2. Estão “provados” e “não provados” os factos como tal elencados no Acórdão recorrido a fls. 117 a 118-v, e que aqui se dão como integralmente reproduzidos.

Do direito

3. Vem o Ministério Público recorrer do Acórdão que condenou o arguido como autor da prática em concurso real de 1 crime de “reentrada ilegal”, p. e p. pelos art°s 21° da Lei n.° 6/2004, na pena de 3 meses de prisão, e 1 outro de “resistência e coacção”, p. e p. pelo art. 311° do C.P.M., na pena de 9 meses de prisão, e, em cúmulo jurídico, na pena única de 10 meses de prisão, suspensa na sua execução por 2 anos.

Coloca apenas uma questão, pois que não concorda com a decretada “suspensão da execução da pena”.

Vejamos.

Nos termos do art. 48° do C.P.M.:

“1. O tribunal pode suspender a execução da pena de prisão aplicada em medida não superior a 3 anos se, atendendo à personalidade do agente, às condições da sua vida, à sua conduta anterior e posterior ao crime e às circunstâncias deste, concluir que a simples censura do facto e a ameaça da prisão realizam de forma adequada e suficiente as finalidades da punição.
2. O tribunal, se o julgar conveniente e adequado à realização das finalidades da punição, subordina a suspensão da execução da pena de prisão, nos termos dos artigos seguintes, ao cumprimento de deveres ou à observância de regras de conduta, ou determina que a suspensão seja acompanhada de regime de prova.
3. Os deveres, as regras de conduta e o regime de prova podem ser impostos cumulativamente.
4. A decisão condenatória especifica sempre os fundamentos da suspensão e das suas condições.
5. O período de suspensão é fixado entre 1 e 5 anos a contar do trânsito em julgado da decisão”.

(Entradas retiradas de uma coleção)
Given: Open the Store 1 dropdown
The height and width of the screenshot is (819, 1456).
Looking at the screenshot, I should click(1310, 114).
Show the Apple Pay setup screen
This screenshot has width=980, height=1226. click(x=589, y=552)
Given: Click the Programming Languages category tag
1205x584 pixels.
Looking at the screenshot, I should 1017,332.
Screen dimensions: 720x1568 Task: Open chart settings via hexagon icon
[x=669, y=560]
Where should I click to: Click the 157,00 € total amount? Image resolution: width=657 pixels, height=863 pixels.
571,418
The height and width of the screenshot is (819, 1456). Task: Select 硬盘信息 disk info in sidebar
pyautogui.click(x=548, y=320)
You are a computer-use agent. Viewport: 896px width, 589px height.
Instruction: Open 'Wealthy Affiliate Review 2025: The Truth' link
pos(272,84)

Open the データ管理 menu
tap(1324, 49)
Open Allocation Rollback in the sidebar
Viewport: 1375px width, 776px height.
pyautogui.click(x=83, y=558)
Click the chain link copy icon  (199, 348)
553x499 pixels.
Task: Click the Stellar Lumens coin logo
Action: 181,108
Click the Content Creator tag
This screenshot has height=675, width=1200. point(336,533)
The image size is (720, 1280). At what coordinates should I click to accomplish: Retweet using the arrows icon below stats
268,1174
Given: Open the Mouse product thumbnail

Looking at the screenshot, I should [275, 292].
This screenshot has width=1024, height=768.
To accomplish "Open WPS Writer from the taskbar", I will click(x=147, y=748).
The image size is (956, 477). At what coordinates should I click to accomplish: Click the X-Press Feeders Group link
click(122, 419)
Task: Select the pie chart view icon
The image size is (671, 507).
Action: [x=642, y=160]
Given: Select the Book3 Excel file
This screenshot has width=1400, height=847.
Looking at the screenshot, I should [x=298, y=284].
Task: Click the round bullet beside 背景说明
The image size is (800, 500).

### Tarefas propostas
1/ Indique se cada afirmação concorda com o texto sobre o recurso, respondendo sim ou não e citando literalmente as palavras do texto que o decidem: (a) o arguido foi condenado numa pena única de 10 meses de prisão, suspensa por 2 anos; (b) o Ministério Público levanta várias questões no recurso; (c) o período de suspensão pode ser fixado até 6 anos.
2/ Devolva, sem qualquer alteração, o trecho do texto sobre o recurso que começa em "Nos termos do art." e termina em "das suas condições.".

### Resultados por tarefa
1/
(a) Sim: "em cúmulo jurídico, na pena única de 10 meses de prisão, suspensa na sua execução por 2 anos".
(b) Não: "Coloca apenas uma questão".
(c) Não: "O período de suspensão é fixado entre 1 e 5 anos".

2/
Nos termos do art. 48° do C.P.M.:

“1. O tribunal pode suspender a execução da pena de prisão aplicada em medida não superior a 3 anos se, atendendo à personalidade do agente, às condições da sua vida, à sua conduta anterior e posterior ao crime e às circunstâncias deste, concluir que a simples censura do facto e a ameaça da prisão realizam de forma adequada e suficiente as finalidades da punição.
2. O tribunal, se o julgar conveniente e adequado à realização das finalidades da punição, subordina a suspensão da execução da pena de prisão, nos termos dos artigos seguintes, ao cumprimento de deveres ou à observância de regras de conduta, ou determina que a suspensão seja acompanhada de regime de prova.
3. Os deveres, as regras de conduta e o regime de prova podem ser impostos cumulativamente.
4. A decisão condenatória especifica sempre os fundamentos da suspensão e das suas condições.